*Source material:*

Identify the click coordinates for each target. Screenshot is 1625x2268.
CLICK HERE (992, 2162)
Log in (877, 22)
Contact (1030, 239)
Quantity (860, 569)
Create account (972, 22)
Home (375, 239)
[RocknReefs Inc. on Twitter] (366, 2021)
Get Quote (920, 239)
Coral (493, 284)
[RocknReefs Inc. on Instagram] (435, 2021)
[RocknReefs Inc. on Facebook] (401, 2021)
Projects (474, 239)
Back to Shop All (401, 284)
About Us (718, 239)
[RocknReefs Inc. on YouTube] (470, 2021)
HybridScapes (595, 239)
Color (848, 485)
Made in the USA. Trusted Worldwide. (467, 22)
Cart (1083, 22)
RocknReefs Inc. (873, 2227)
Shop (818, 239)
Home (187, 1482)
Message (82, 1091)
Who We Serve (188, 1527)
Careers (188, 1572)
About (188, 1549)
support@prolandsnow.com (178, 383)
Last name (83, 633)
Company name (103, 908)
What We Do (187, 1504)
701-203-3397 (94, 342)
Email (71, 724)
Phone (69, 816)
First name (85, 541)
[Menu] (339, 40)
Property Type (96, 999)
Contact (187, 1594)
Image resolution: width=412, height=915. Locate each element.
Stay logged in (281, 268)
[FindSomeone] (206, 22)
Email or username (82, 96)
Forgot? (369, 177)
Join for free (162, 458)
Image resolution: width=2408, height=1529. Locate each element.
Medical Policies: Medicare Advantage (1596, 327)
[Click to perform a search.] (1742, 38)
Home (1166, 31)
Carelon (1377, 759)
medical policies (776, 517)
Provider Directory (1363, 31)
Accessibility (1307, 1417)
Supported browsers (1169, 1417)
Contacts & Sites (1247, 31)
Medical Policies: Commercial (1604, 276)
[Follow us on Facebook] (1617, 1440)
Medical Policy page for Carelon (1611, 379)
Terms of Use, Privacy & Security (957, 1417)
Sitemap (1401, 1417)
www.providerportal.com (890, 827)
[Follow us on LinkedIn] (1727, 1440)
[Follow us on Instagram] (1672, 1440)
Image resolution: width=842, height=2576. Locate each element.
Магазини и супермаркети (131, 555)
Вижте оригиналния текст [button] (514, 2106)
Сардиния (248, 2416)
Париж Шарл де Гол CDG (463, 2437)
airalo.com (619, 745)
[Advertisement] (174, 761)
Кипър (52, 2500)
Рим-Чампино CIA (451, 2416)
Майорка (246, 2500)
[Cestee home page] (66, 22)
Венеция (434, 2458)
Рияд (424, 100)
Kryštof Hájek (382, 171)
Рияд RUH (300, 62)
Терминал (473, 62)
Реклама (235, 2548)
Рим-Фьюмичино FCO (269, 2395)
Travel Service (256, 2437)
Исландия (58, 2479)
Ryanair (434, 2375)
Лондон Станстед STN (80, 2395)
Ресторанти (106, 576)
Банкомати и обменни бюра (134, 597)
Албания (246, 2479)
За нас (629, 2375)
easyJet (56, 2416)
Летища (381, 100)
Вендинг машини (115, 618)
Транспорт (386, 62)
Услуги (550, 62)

*What the task requires:* Copy every line in the data above that has the string "RocknReefs" in it.

*Solution for this problem:*
[RocknReefs Inc. on Twitter] (366, 2021)
[RocknReefs Inc. on Instagram] (435, 2021)
[RocknReefs Inc. on Facebook] (401, 2021)
[RocknReefs Inc. on YouTube] (470, 2021)
RocknReefs Inc. (873, 2227)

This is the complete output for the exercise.